After years of painstaking research into the annoying cawing of crows in the early dawn hours, Freeman thinks he has finally unravelled the mystery as to why they are so adamant about vocalizing their thoughts at such an inconvenient and disturbing time. “Crows are just getting up early to warn mankind that the end is near, or that the humans beside their tree need to get up and start work a bit earlier due to a traffic issue on the 417.” Freeman states. Most crows also make an attempt to vocalize their warnings and thoughts to those with hangovers, a lack of sleep, or both.
An accredited ornithologist, Freeman conceived and tested a successful crow translator, recording the annoying, intrusive and irritating sounds of crow caws at 4am across various parts of Ottawa. After deciphering their incessant caws using his patented Cawdex computer program, Freeman determined the crows are just really trying to tell us some important messages that we are not acknowledging. “The crows are trying to communicate with us similar to dolphins, but no one really wants to hear them at 4am.” Freeman continued.
After announcing his findings, Freeman hopes the crows will ease up on their exasperating early morning caw calls and let humans reply in time using specialized bird translation devices. Freeman also hopes those annoyed by the cawing will finally accept their black-beaked feathered friends messages, as they are meant to help mankind even though they are delivered at 4am.
Thursday, July 7, 2011
Snarky Construction Traffic Sign Irks Westboro Residents
Westboro - A neighbourhood that prides itself on active living and a distinct lifestyle is upset at a snarky automated traffic sign stationed along Byron Avenue in the midst of a road construction zone. The sign used by a local construction company has an artificial intelligence system for monitoring and informing oncoming motorists of current traffic conditions that lie ahead.
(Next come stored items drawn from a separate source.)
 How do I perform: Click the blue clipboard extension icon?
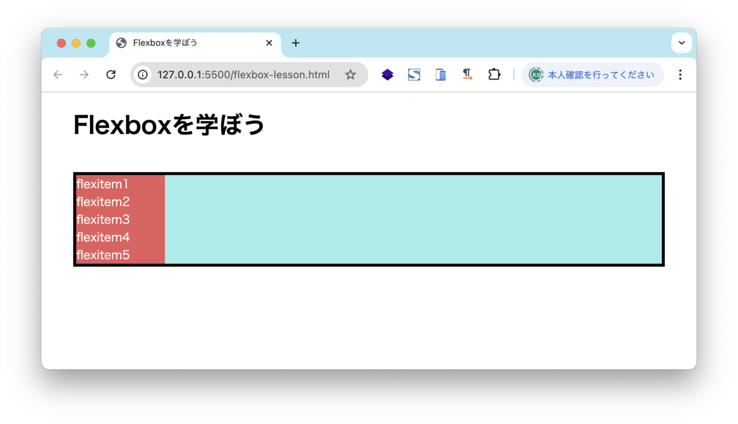pyautogui.click(x=440, y=74)
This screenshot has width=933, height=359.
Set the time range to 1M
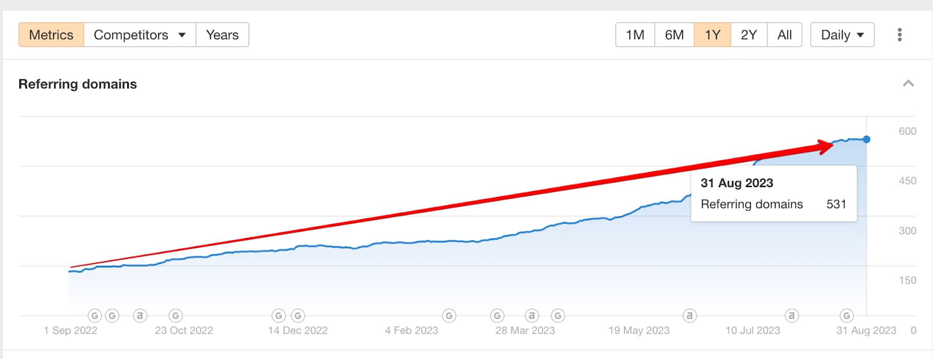point(635,35)
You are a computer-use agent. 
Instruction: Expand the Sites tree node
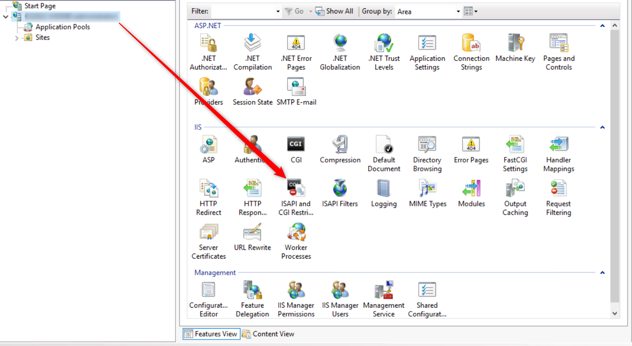click(17, 38)
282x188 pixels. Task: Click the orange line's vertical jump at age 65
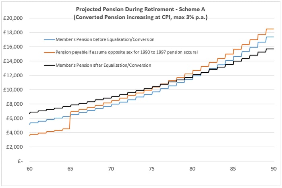tap(70, 120)
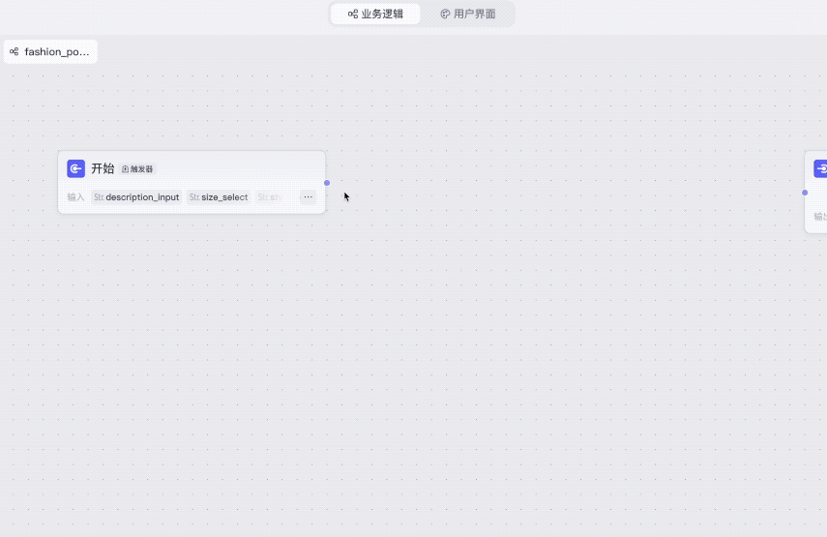Image resolution: width=827 pixels, height=537 pixels.
Task: Click the input connector dot on right node
Action: [x=805, y=193]
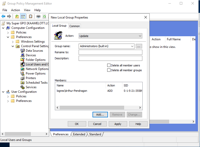
Task: Click the Rename to text field
Action: [110, 52]
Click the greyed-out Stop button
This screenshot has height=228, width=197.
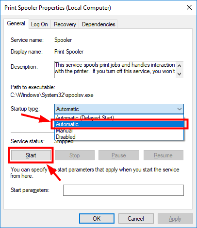tap(75, 155)
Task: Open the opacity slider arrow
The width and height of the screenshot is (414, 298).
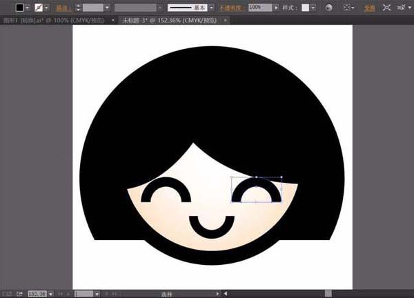Action: coord(275,7)
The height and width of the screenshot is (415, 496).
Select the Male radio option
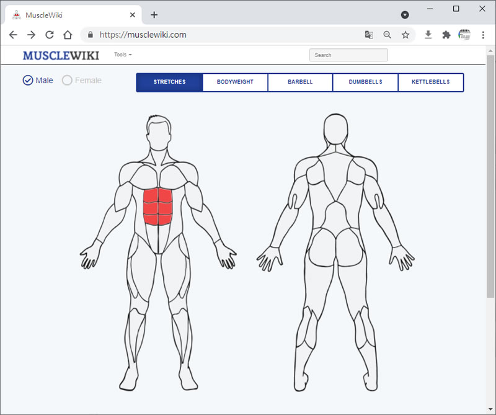(x=38, y=81)
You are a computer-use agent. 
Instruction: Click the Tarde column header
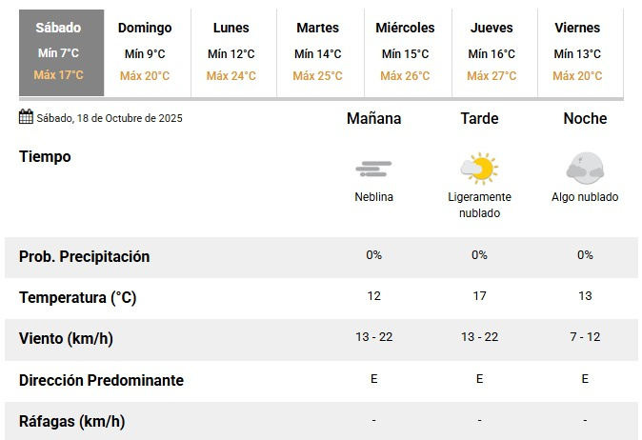pos(479,119)
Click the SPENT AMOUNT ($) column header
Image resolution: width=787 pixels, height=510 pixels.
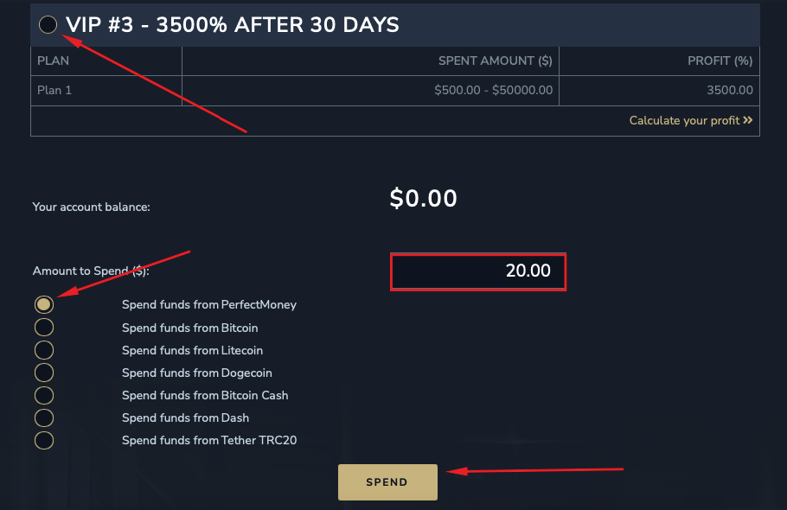(x=495, y=61)
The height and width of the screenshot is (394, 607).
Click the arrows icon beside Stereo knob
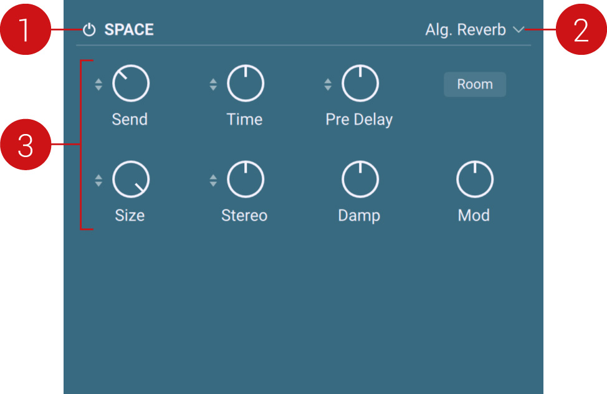[213, 181]
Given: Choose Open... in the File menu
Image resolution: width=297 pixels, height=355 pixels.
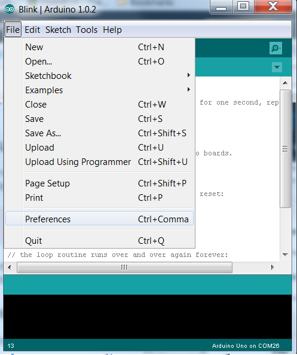Looking at the screenshot, I should [x=99, y=62].
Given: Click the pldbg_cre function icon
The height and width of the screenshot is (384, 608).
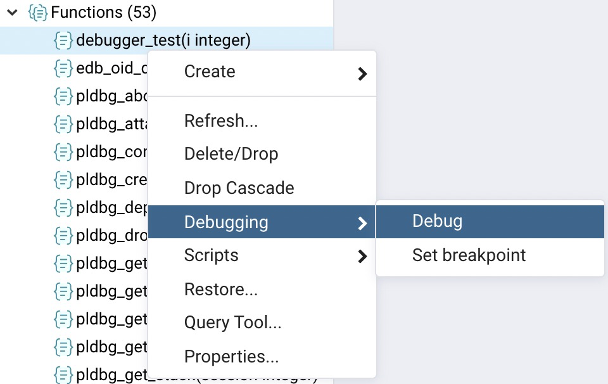Looking at the screenshot, I should [63, 180].
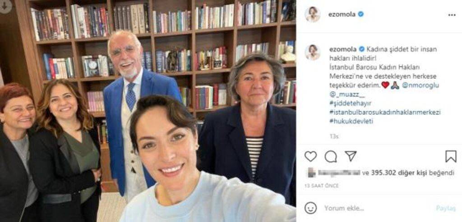Open the ezomola username in header

[x=342, y=14]
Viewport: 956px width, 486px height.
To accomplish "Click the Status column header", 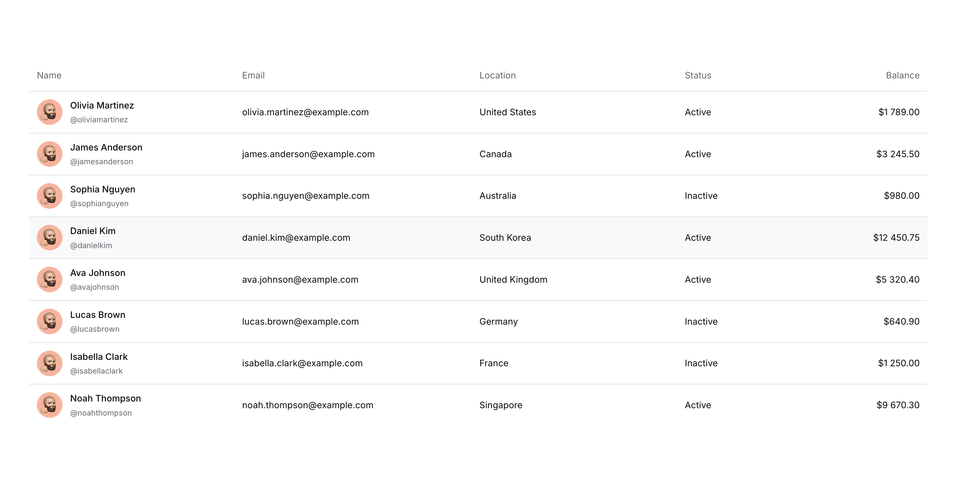I will (x=698, y=75).
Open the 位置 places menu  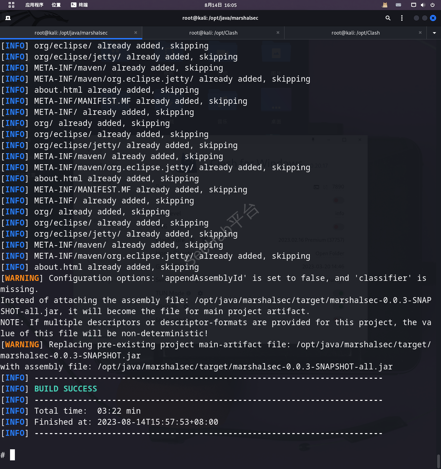pos(56,5)
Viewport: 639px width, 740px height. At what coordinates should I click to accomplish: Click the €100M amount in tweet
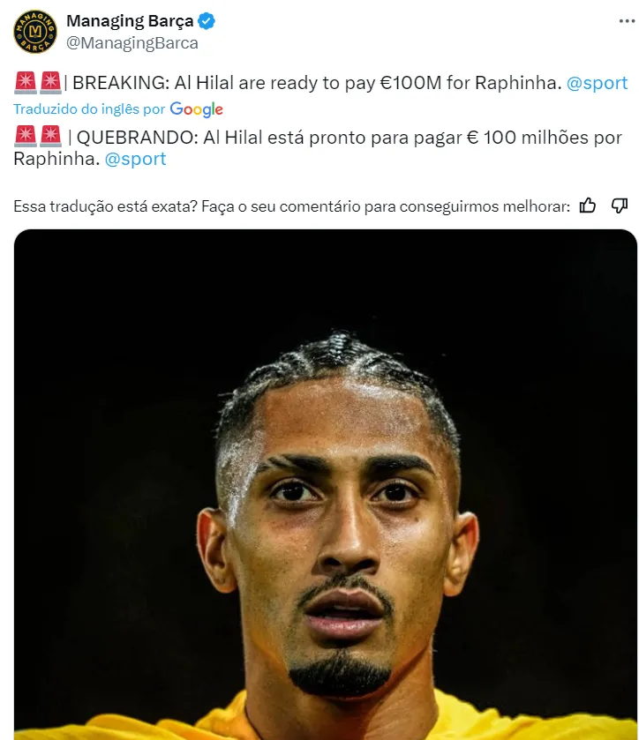[x=410, y=83]
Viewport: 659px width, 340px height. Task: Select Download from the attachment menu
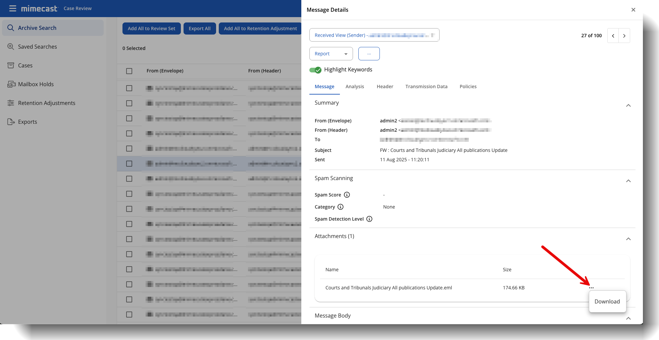coord(607,301)
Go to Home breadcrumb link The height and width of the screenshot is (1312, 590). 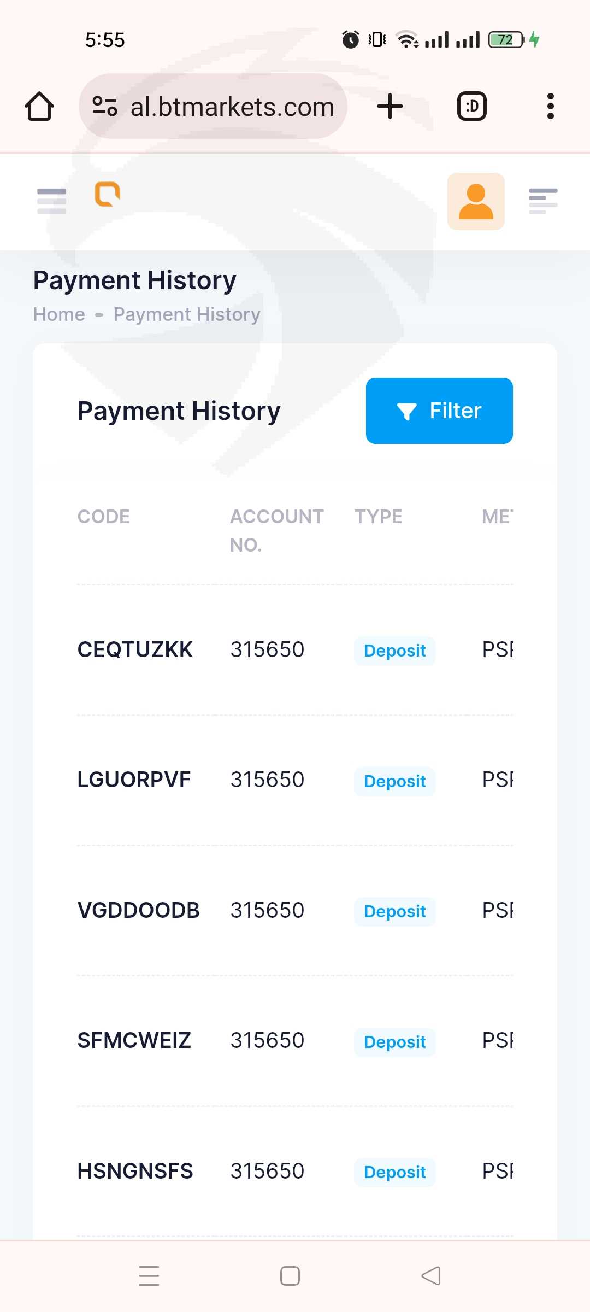[x=59, y=314]
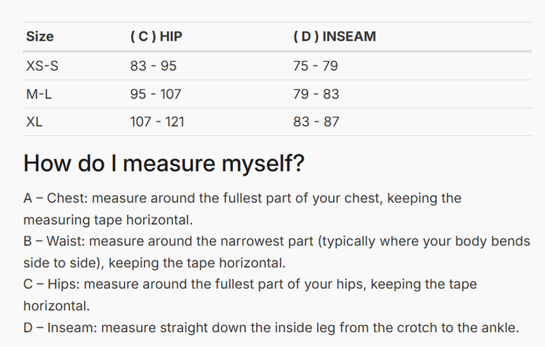
Task: Select the M-L size cell
Action: point(39,94)
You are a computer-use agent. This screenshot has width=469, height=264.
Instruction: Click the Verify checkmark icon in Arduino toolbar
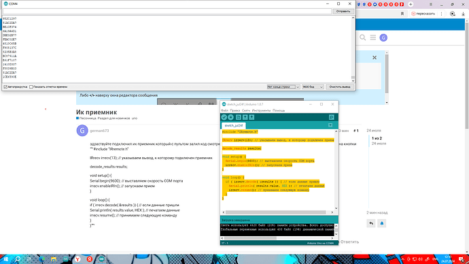coord(224,117)
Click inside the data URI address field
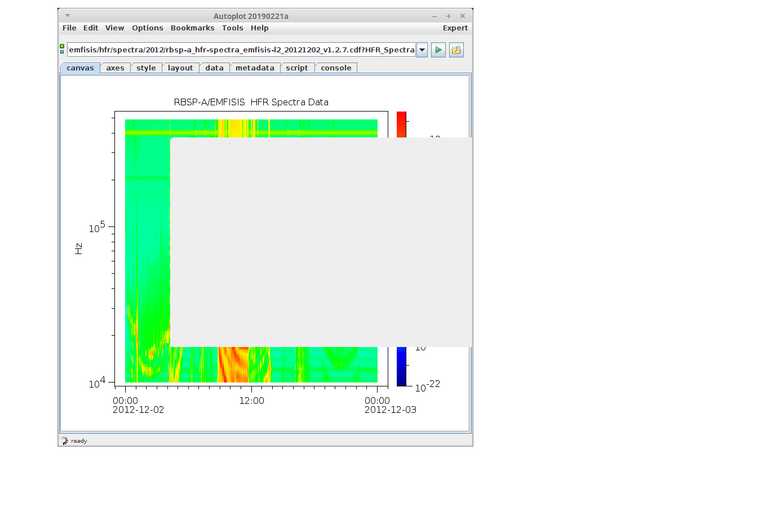 [x=241, y=50]
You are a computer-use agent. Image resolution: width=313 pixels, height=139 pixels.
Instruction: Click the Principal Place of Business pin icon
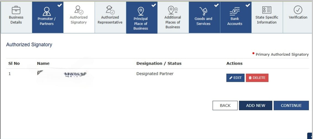pyautogui.click(x=141, y=11)
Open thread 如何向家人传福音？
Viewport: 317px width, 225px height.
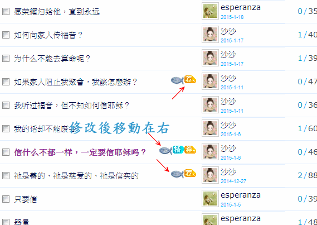point(48,35)
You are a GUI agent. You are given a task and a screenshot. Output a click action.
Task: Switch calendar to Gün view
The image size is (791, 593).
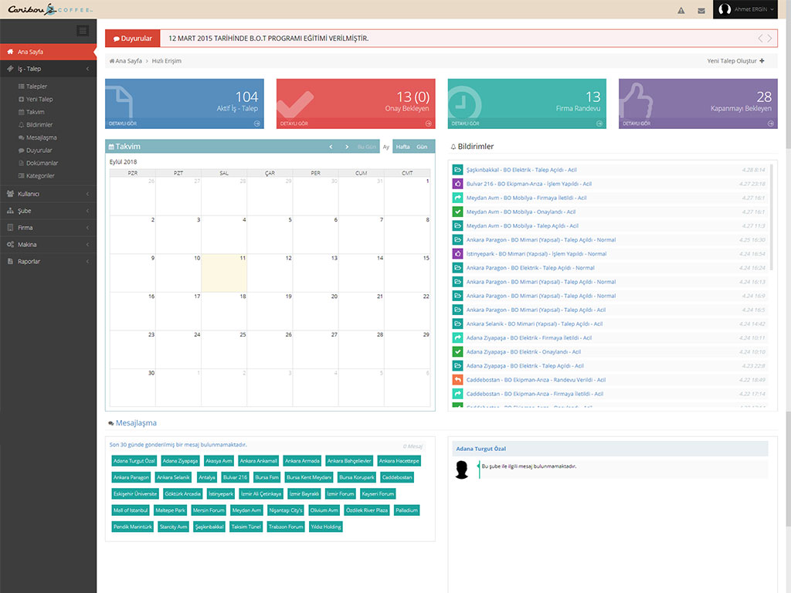tap(422, 147)
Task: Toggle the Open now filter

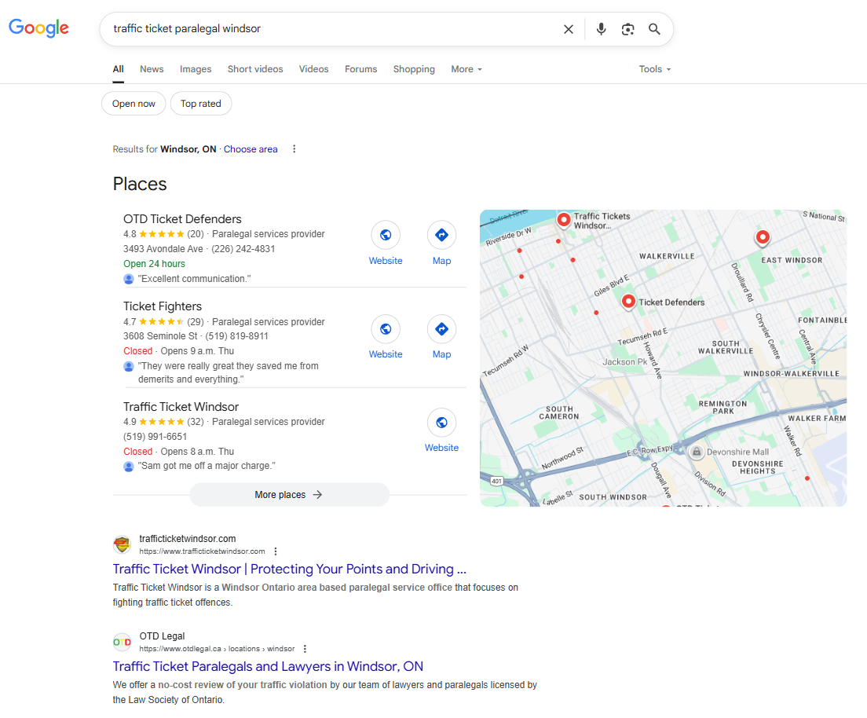Action: (x=134, y=104)
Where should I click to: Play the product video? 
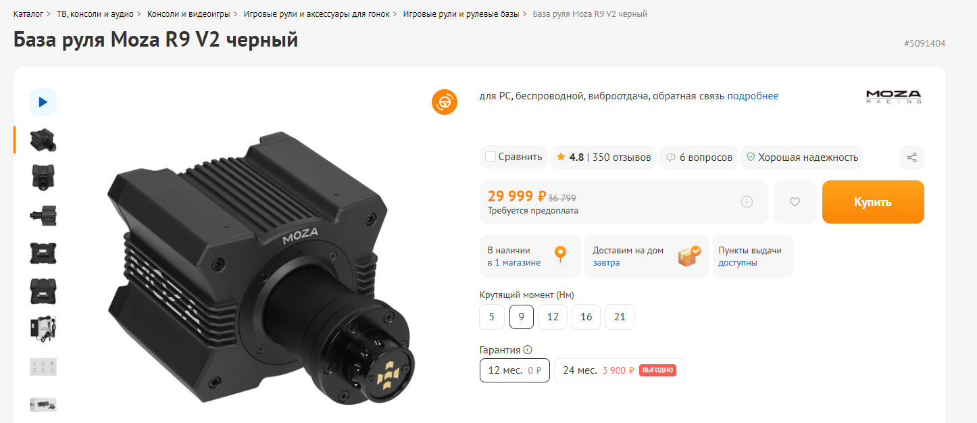click(43, 102)
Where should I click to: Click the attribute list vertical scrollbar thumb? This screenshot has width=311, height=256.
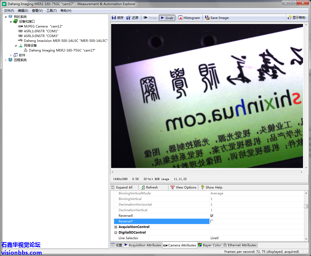(306, 206)
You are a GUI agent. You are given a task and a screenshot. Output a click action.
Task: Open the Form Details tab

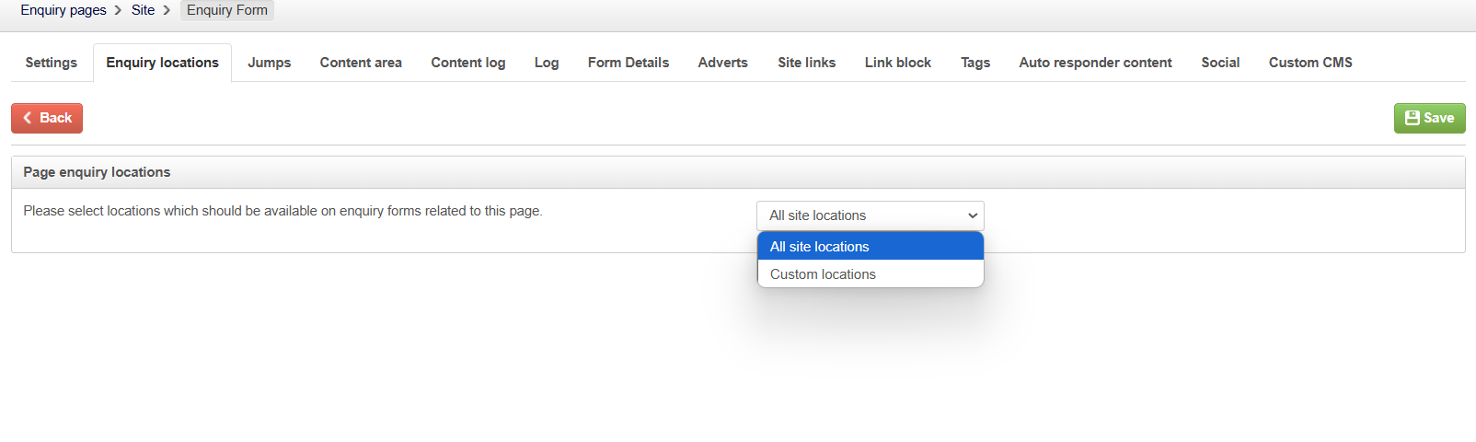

The automated sign, Model QB-794, has recently switched from informative traffic updates to a more snarky attitude, resulting in some off-hand remarks that is irritating some local residents who pass by the sign. “I was coming home from a particularly bad day at work and this sign tells me to slow down, there’s still lots of cake at the grocery store.” exclaimed Denise Hornbeck, a Westboro resident who wants the sign removed.
The construction company using the sign has responded to complaints by saying that they have no control over what the sign displays since it uses an integrated artificial intelligence system. “We tried to re-program the system but it would not open the control door for us when we input the access code.” replied Joel Kesling, Operations Manager for the construction site. “We knew the QB-794 had some glitches, but this is ridiculous.” Kesling remarked.
Other passing motorists have complained of QB-794 displaying other offensive remarks such as “YOU ARE STILL A LOSER EVEN IN A BMW” , “LETS HOPE YOUR SUSPENSION CAN HOLD UP UNTIL YOU GET TO YOGA” and most recently, “HOW MANY TIMES HAVE YOU REALLY USED THAT KAYAK ON TOP OF YOUR SUBARU?”.
City officials have contacted QB Signs of Brampton, makers of the QB-794 in hopes they can re-program the sign or replace it by the weekend.